March 23, 2014

PUBLIC FORUM: Sunday, March 23, 2014


---- — Utility board should request cost proposals

I read with interest the open letter from Jim Brugh, local attorney, to the Utilities Service Board (USB) explaining that a local ordinance gives that board responsibility for running the utility. The board has the sole responsibility for finding a way forward for our Logansport Municipal Utility (LMU) to get off coal as fuel to produce our electricity.

I attended the February USB meeting expecting to hear discussion about what changes could be made to our local electricity production. There was no discussion of the future of power generation during the meeting. Why not?

I understand that natural gas is the industry standard which most utilities in our situation have chosen. However, I believe the more we rely on natural gas, the higher the price will climb. Worse, the gas industry will increase hydraulic fracturing (fracking) to obtain more gas, causing even more groundwater contamination, air polution contributing to climate change, and possibly earthquakes. Earthquakes have been documented in regions undergoing fracking where there were no recorded earthquakes before the fracking.

I am a strong proponent for renewable energy. We must not damage the Earth any further. I would certainly be in favor of exploring solar energy. Solar energy is the most abundant energy on Earth and solar panels can be erected almost anywhere. Technology continues to improve and prices continue to fall. I recently saw an ad on TV that Florida Power and Light built the first hybrid solar and natural gas utility in 2011, and it is operating. The latest generation of solar power focuses solar energy with mirrors to create steam to power turbines. The technology is there.

We most definitely need to explore purchasing our power. I have heard that the price would be cheaper than generating our own electricity with gas. We need a price to compare with other proposals. We could use solar power to supplement power that we purchase. We can be innovative and still use a common sense approach. Why isn’t the USB requesting proposals and engineering plans? We don’t want any more industry leaving town because of the price of electricity.

Lastly, I want to praise our local utility linemen. When I hear of other parts of the state and nation suffering power outages for days, I am so thankful for Logansport Municipal Utilities employees. Lets try to retain them!

Sue Norris


Those concernedneed to be involved

Open letter to all the parents who have children in our public schools.

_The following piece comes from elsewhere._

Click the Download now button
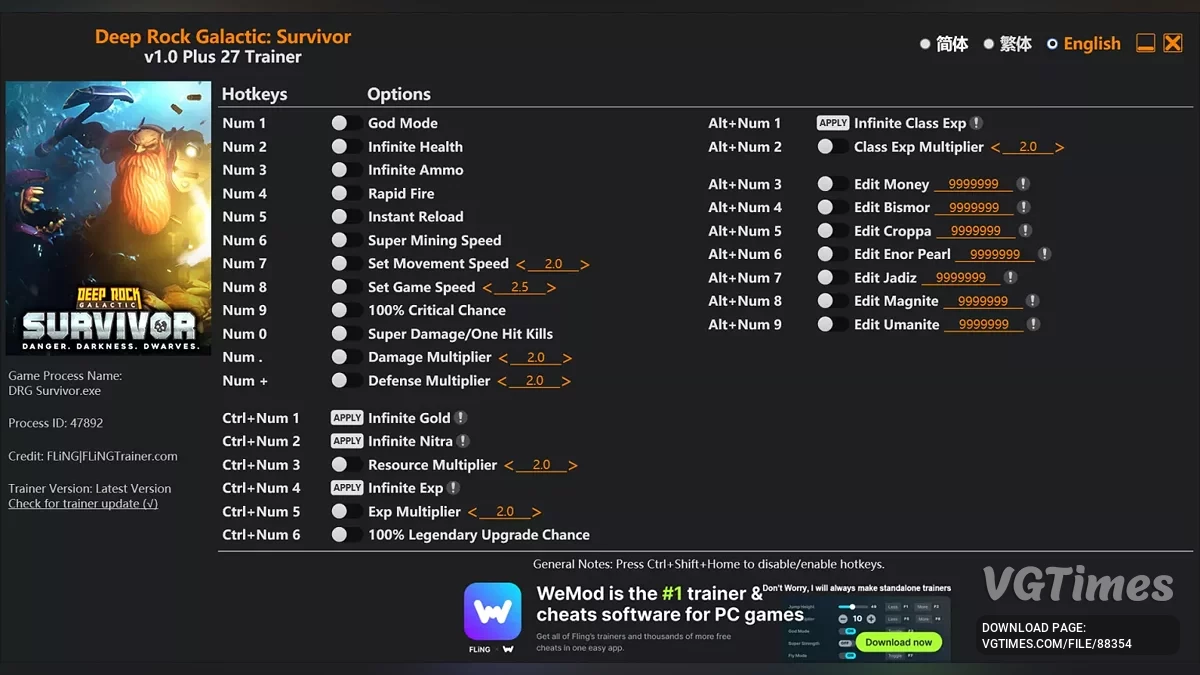Viewport: 1200px width, 675px height. click(x=898, y=642)
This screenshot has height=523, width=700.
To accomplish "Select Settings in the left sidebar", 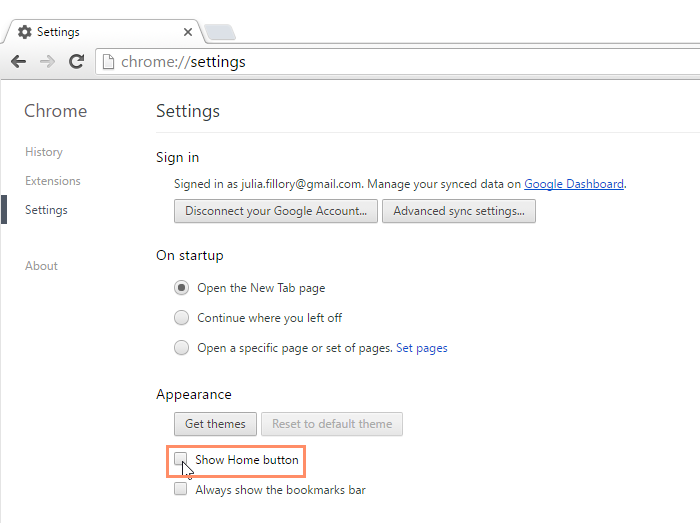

Now that the state of Indiana has officially rejected the Common Core Standards for our schools, the question is how to get rid of them.

I am sure there are a number of you who are concerned enough to want your children to learn to write in cursive and do math with the old tried and true methods. You are going to need to get involved and let your voices be heard loud and clear.

Please consider banding together and attend school board meetings, or better yet, consider service on the school board itself.

I know we have excellent, caring teachers in our school system who would love to have the freedom to do what they know is best for their students and they could use your support.

Jean Starkey


Decision continuesto be questioned

My name is Ruby. I’ve lived in Logansport most of my life. Many times I have donated to the United Way. This year is the first time I have regretted doing so. I am very upset that the United Way removed the Mental Health Association from their agencies. Because I donate items to the Mental Health, I know how busy they are and how much they do for people. When I called the United Way for an explanation of why they did this, I was told that the Mental Health was given a list of standards and didn’t comply with them. When I asked what the standards were, it was “I don’t remember right now.” I was disappointed with this answer.

Surely the United Way owes our community this. They have made it very clear that accountability is of the utmost importance at the United Way.

I think the United Way needs to give them the exact standards they need to abide by. After talking with the Mental Health Association, I believe they have done everything that has been asked. The organization told me they called and talked with people every step of the way and were told everything was in order.

Even up to a few days before the allocations committee met with the Mental Health presenters, they were told all was well. After their presentation, they were told they did a great job. Just what happened after that, where the decision was unfavorable, they do not know. Rumor has it that the consultant that worked with the organization was brought in to discuss her beliefs on what was wrong with programming at the Mental Health Association. The people I have spoken with want a complete summary of why the Mental Health was dropped by the United Way.

It seems to me with all of the media reports of trouble with people who have mental illness we as a community, i.e. United Way, should do all we can to help these people. Our government has turned its back on many of these people. Now it seems that the United Way is doing the same. God made each of us in his own image. We are here to help each other. The love that is given to these people at our Mental Health Association cannot be duplicated by any other organizations in the community. The people that made this decision might be the very ones that need help in the future.

Ruby Parker


Don’t cut out good program from community

I think Mental Health America of Cass County should not be cut off from funds from United Way. Mental Health provides a lot of services to the community.

It helps people take care of their money and gives them so much each week so they don’t use it all at one time; provide bingo with prizes and food; provides hot showers to the needy; provides laundry services; provides a lot of Christmas parties, which they rent the carousel, and the merry-go-round, plus food.

But it doesn’t stop there, they are here forever. So think twice before you cut off a good program.